Figures founder and CEO, Virgile Raingeard says: “Companies can always come up with individual reasons to justify a pay gap: diplomas, experience, specific competencies,” he says when explaining the difficulty in policing the gender pay gap. “However as a whole, given the sample size of our overall dataset, there should be no reason for that much of a gap, and it’s a testament to clear issues when it comes to rewarding men and women fairly.”

Although women are disproportionately impacted by the gender pay gap, the finance sector had the most significant impact, followed by the tech sector.

There is also a disproportionate gap between the number of men and women launching start-ups, with only 20% of new firms being founded by women, according to research by Natwest Chief Executive Alison Rose. 

To put this in perspective, in 2021, men launched 409,800 start-ups, compared to only 145,000 that were founded by all-female teams.

Why is there a gender pay gap?

There are a number of factors that contribute to the gender pay gap, however, start-ups generally do not have the same level of accountability as larger companies. For example, companies with over 250 employees are required, by law, to report their gender pay gap figures.

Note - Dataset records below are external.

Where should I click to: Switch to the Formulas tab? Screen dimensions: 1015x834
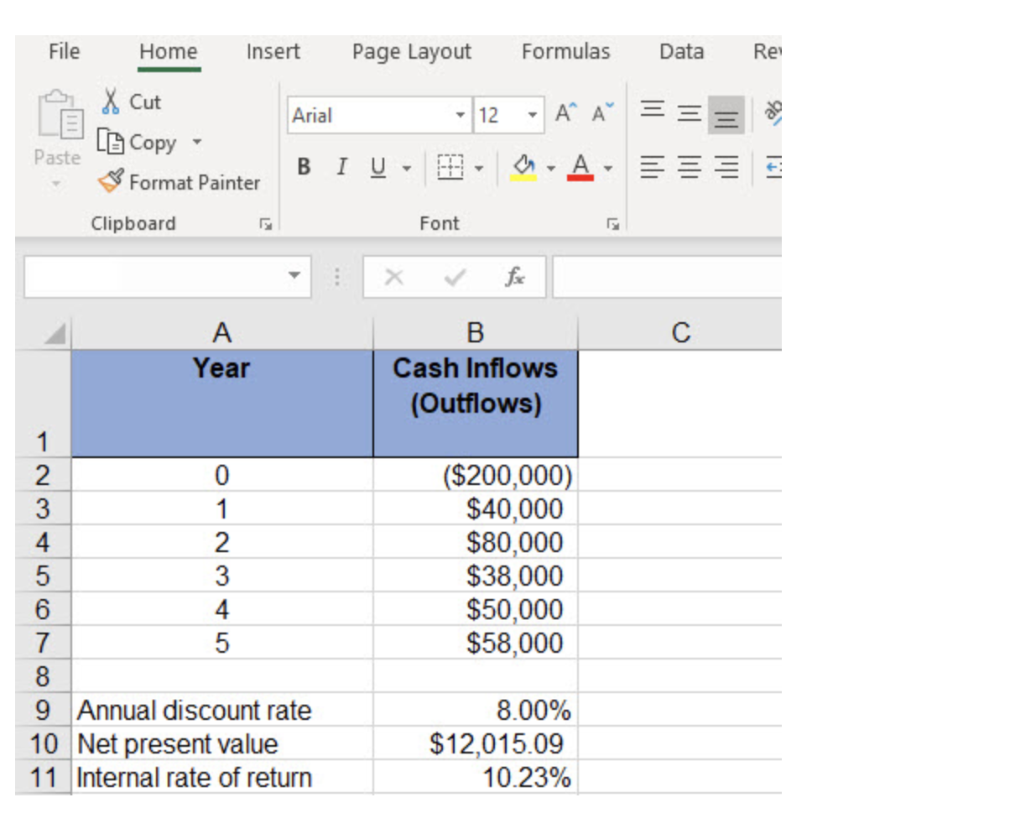567,51
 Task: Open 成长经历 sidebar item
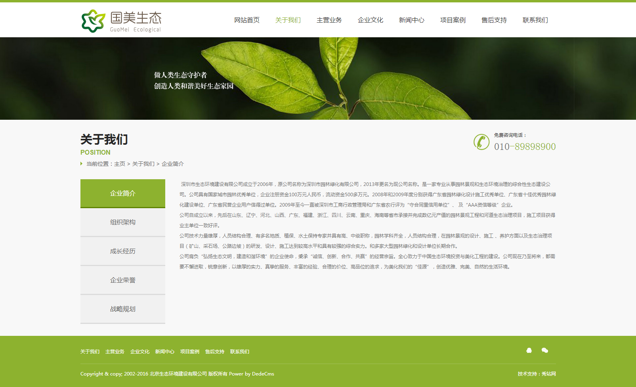pyautogui.click(x=123, y=251)
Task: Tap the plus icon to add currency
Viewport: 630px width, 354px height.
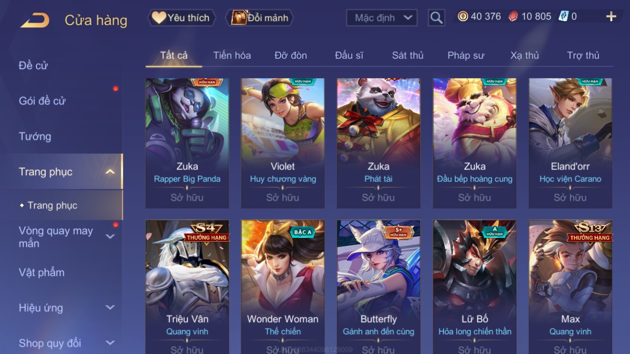Action: 611,17
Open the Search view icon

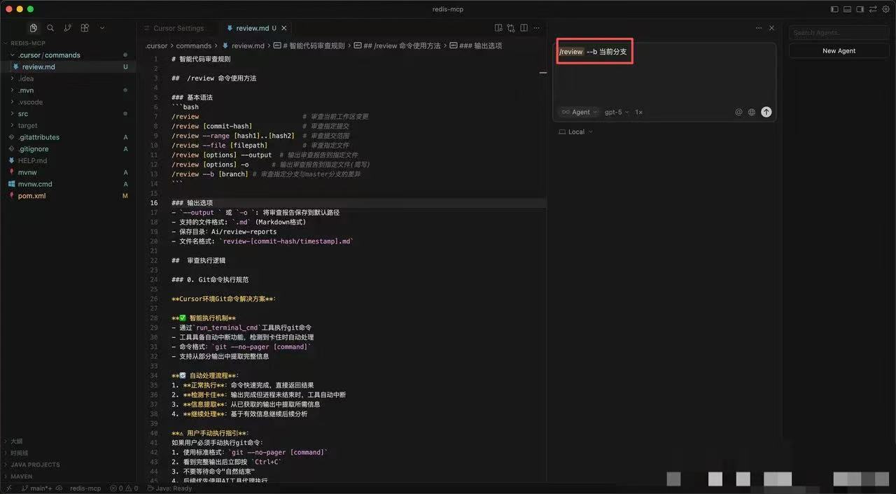click(x=50, y=28)
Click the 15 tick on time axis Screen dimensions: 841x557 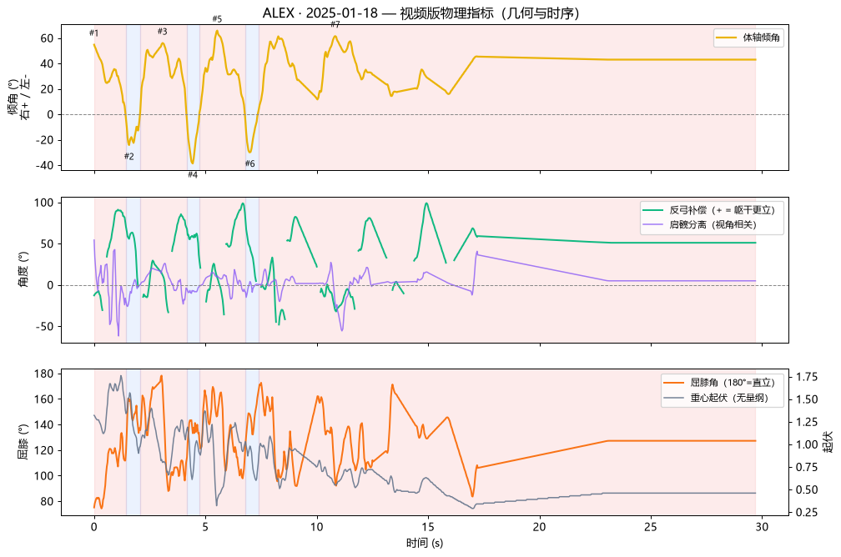(428, 527)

Male-dominated sectors, such as tech and finance, often highlight that there are fewer women in the talent pool to recruit, making it more difficult to diversify the talent pool. 

Pay gap expert Michelle Gyimah: “Most departments have pay gaps, even ones that at first glance you would think are female-dominated — so clearly the number of women in talent pools is not the only problem.”

However, Michelle is optimistic that things will improve, as she states: “The power dynamic between employees and employers is changing, and 61% of women now use gender pay gap reports to help make decisions about moving into new roles. Employees are now starting to ask questions at interviews about the organisation’s pay gap action plan. This was unheard of before 2017.”